This study was designed to compare the between-session variability of three methods (multiple-point, non-field 2-point, and field 2-point) for establishing the %1RM-V relationship during the free-weight back squat, and to investigate the concurrent validity of the non-field and field 2-point methods with respect to the multiple-point method for determining the MV corresponding to 40‒90% of 1RM. The main results of the present study revealed that: (I) the between-session variability of the MVs obtained from the %1RM-V relationship was low and similar across loads and methods, (II) both the non-field and field 2-point methods showed small systematic biases compared to the multiple-point method, while, as expected, the correlations were grater for the non-field 2-point method for it considered the same experimental point as the multiple-point method, and (III) the 2-point test demonstrated less levels of fatigue compared to the multiple-point test as revealed by the greater MV for the ~90%1RM in both sessions and greater 1RM in the first session. Therefore, this study supports the application of the field 2-point method for establishing the %1RM-V relationship as a feasible and fatigue-free alternative to the multiple-point method during the free-weight back squat.

It is extremely important that the %1RM-V relationship used for monitoring %1RM is obtained with an acceptable between-session reliability (Atkinson et al., 1998). Previous research has found a very high between-session reliability for the %1RM-V relationship established by the individual linear multiple-point method in exercises such as the prone bench pull (García-Ramos et al., 2019), the bench press (Pestaña-Melero et al., 2017), and the back squat (Banyard et al., 2018), implying that the multiple-point method could be used to accurately prescribe the relative loads from lifting velocity recordings (Weir, 2005). However, there are no previous studies comparing the between-session variability of the %1RM-V relationship among the multiple-point, non-field 2-point, and field 2-point methods.
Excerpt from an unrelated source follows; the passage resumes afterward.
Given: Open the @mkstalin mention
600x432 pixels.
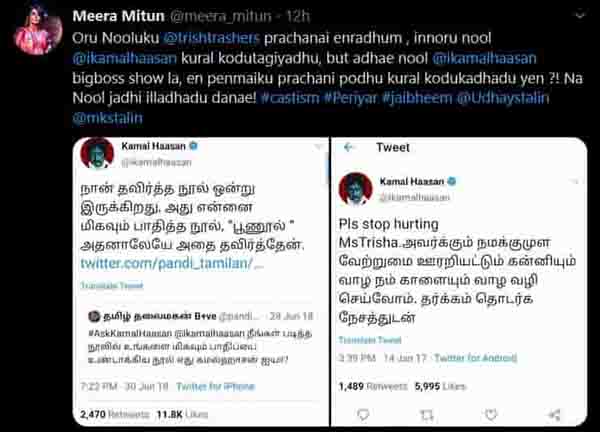Looking at the screenshot, I should pyautogui.click(x=108, y=118).
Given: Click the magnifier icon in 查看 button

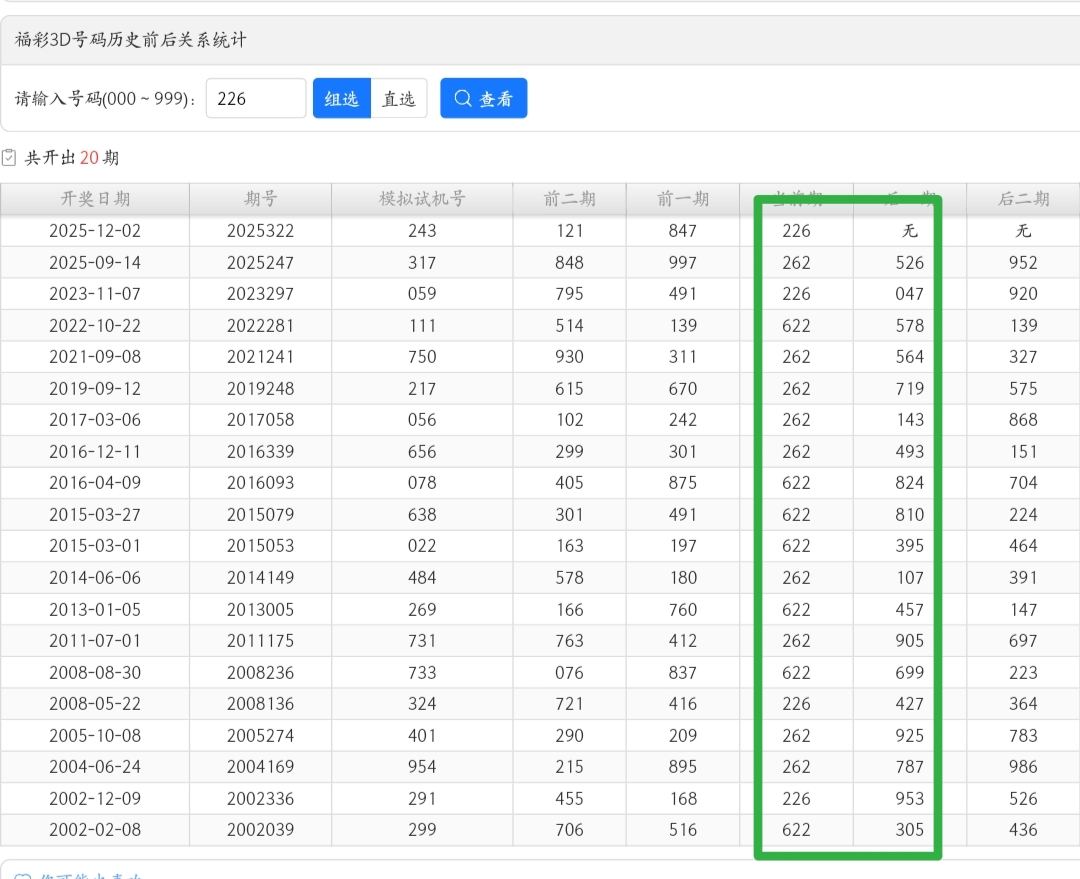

The results of the present study prospectively revealed that regardless of the %1RM-V relationship modeling method employed, the between-session variability in MVs was similar for each %1RM as shown by ANOVA which failed to detected any significant main effect (p = 0.074‒0.136) or load × method interaction (p = 0.866). The between-session variability was similar for all methods and lower than 0.06 m•s−1, which is the smallest detectable difference of MV reported by Banyard et al. (2018), Orange et al. (2020), and Rebelo et al. (2023) during the back squat exercise. This suggests that the non-field and field 2-point methods could serve as alternatives to the multiple-point method for establishing the %1RM-V relationship.

Another premise of modeling the %1RM-V relationship with the 2-point method could be to have great concurrent validity with respect to the multiple-point method, as the %1RM-V relationship modeled by the multiple-point method has been found to present nearly perfect R2 in previous research (Banyard et al., 2018; Thompson et al., 2021). In line with previous studies, we found R2 of the individualized %1RM-V relationship established by the multiple-point method ranging from 0.949 to 1.000. To our knowledge, the present study was the first to investigate the concurrent validity of the non-field and field 2-point methods in modeling the %1RM-V relationship compared to the multiple-point method. The main results of the present study indicate that the MVs corresponding to each %1RM were 0.01 m•s−1 lower for the non-field 2-point method compared to the multiple-point method with 95%LoA ranging from −0.02 to 0.03 m•s−1 and r coefficients ranging from 0.92 to 0.96. These findings further corroborate the minimal impact that intermediate points have on the final outcomes of the L-V and %1RM-V relationships when used in modeling (García-Ramos, 2023a). More importantly, the field 2-point method provided an overall very large correlation (r = 0.72 ± 0.09) and very low systematic bias (≤ 0.01 m•s−1) with respect to the multiple-point method. In this regard, it is important to consider that according to Orange et al. (2020) and Rebelo et al. (2023), a MV difference lower than 0.06 m•s−1 in the free-weight back squat implies a load difference lower than 5% of 1RM, which is negligible for long-term training-induced adaptation (Weakley et al., 2021b). Therefore, the non-field and field 2-point methods demonstrated acceptable concurrent validity for establishing the %1RM-V relationship in resistance training practices compared to the multiple-point method.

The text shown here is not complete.